Ofgem stated that rising wholesale costs were behind the increase, adding that the existence of the price cap meant households would save between £75-£100 a year.

The watchdog also pointed out energy users could switch to a better deal to save up to £200. Although, the Resolution Foundation says policymakers need to do more to help families who are close to the poverty line.

Why Are Energy Prices Rising?

Domestic energy costs are linked to wholesale prices, the price at which energy businesses must pay for gas and electricity. Wholesale prices have increased after gas prices soared to a record high as many economies recovered strongly from the Covid-19 crisis, prompting a surge in demand for energy.

Last summer, wholesale prices fell following the first lockdown, Ofgem reduced the level of the cap by £84 for last winter. But in February the cap was by £96 as wholesale costs rose. Since then, the wholesale cost of energy accounting for 40% of domestic costs has soared by more than 50%, which has led to the latest increase.

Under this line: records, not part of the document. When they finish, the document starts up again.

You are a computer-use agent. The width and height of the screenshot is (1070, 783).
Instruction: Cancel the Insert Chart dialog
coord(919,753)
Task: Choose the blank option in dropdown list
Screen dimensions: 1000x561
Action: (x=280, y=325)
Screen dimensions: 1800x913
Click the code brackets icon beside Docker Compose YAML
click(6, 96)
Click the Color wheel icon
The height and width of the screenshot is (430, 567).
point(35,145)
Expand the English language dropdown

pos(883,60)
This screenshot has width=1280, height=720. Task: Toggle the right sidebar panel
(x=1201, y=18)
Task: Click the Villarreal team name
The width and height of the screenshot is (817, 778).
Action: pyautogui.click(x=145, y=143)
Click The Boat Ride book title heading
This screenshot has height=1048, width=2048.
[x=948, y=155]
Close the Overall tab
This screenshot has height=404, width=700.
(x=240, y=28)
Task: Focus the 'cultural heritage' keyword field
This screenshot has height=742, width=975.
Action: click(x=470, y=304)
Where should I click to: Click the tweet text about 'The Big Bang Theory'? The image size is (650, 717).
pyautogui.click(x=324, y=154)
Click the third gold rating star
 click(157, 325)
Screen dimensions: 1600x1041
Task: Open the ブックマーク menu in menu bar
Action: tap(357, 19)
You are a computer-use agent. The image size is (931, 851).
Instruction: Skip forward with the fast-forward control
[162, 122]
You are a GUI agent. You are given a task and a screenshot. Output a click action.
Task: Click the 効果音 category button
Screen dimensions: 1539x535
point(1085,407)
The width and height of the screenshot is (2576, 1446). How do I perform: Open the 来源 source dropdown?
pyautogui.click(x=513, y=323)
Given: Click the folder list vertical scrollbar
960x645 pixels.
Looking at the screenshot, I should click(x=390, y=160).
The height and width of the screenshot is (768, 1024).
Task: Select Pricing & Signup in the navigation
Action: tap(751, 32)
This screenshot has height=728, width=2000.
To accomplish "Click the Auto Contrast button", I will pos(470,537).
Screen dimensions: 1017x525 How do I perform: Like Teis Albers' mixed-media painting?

EDF, one of the UK’s major energy providers, said the “unprecedented rate” at which wholesale prices were rising meant that customers would “at some point see the impact of this global trend”.

Chief executive Emma Pinchbeck told the BBC’s Today radio programme: “There’s help and assistance available, particularly for those that are vulnerable and fuel poor.” She also urged people to consider switching supplier, calling it a “straightforward” process.